Santiago López Castillo. PD

Las Cortes se han convertido en una cloaca, en una inmundicia, en un rifirrafe barriobajero donde unos niños de papá, perro-flautas, sinvergüenzas, están mostrando su falta de educación y urbanidad tirándose uno pedo, qué digo uno, cientos. Tetas fuera, besos a lo maricón, de tornillo, insultos blasfemos, power gay, somos la hostia, y nos la refanfinfláis por delante y por detrás y a todas horas.

En esta carrera de mal hablados, hay que mostrar quiénes son estos deslenguados. El tal Rufián, a bote pronto, es un ser infame, sin honor, perverso, despreciable, que también se dedica al tráfico de mujeres, señoras feministas, léanse la RAE, háganme el favor. Estamos aguantando estoicamente los insultos de esta banda de indocumentados que, seguro, no sabe lo que es la banda municipal.

En estos cuarenta años como responsable de la información parlamentaria de TVE, jamás oí una voz en el hemiciclo más alta que otra.
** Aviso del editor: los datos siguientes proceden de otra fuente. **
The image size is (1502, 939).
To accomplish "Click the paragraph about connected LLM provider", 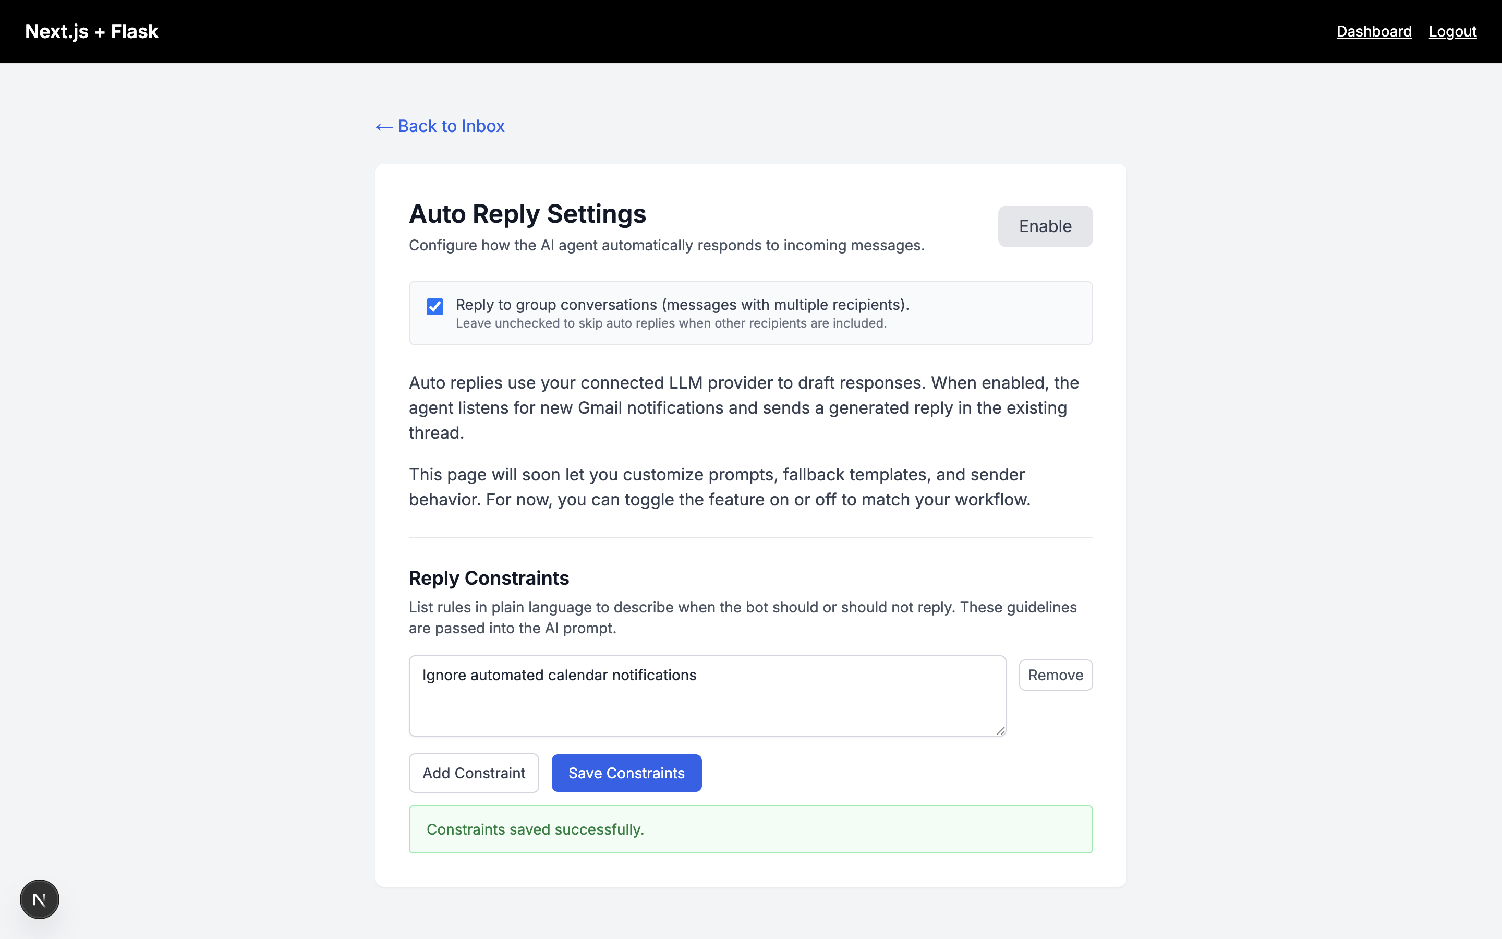I will pos(744,407).
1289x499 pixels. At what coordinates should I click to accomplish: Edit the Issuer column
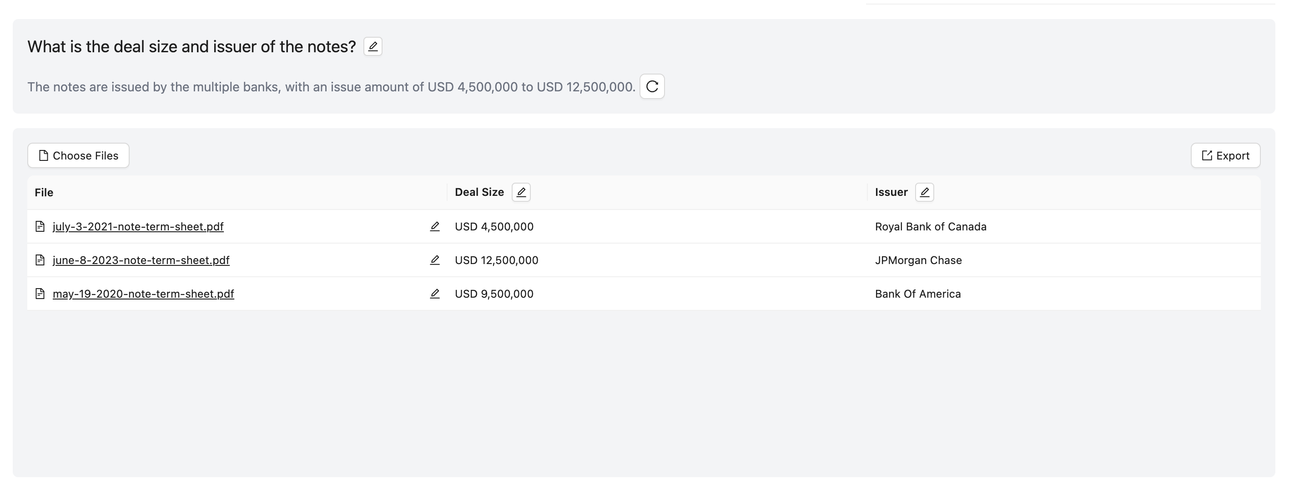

Ahora, no; ahora, estos deslenguados se mofan y se ríen de sus congéneres, esos pollos criticados pero con los que comparten sueldos pantagruélicos y eso que combatían a la casta. No. Una voz como la de Rafael Taibo, la voz de RNE, Clásica, no oirá más este léxico soez:

– ¡Usted, me la pela!

El exabrupto, derivado del bar barriobajero pero que ha dado tanta literatura popular, podría volverse del revés.

– ¿Y si le damos de hostias?

– ¿Quiénes? Nosotros a vosotros. Deslenguados.

Porque son cansinos. Pollo-peras. Incitadores. Tan sólo viví un incidente que me obligó a acudir ante la justicia en calidad de testigo. Fue en el Supremo habida cuenta la condición de aforados de los parlamentarios. Juan María Bandrés denunció a Ricardo de la Cierva por insultos en un pleno. El juez me preguntó que qué me parecía el exabrupto del parlamentario vasco.

– Que me parecía un tanto exagerado habida cuenta de que yo mantenía buenas relaciones con ambos.

Eran otros tiempos. A lo más que se llegó fue a mandar a la mierda a Aznar. Le mandó con cajas destempladas Labordeta que no sólo cantaba en rima sino en prosa. Estos podemitas cantan según le salga de los cojones, que para eso son muy finos y deslenguados.

Y yo me pregunto: ¿por qué no se aplica el reglamento? Bono mandó ponerse la corbata al ministro Sebastián en una tarde tórrida, y en invierno la calefacción funcionaba a plena discreción.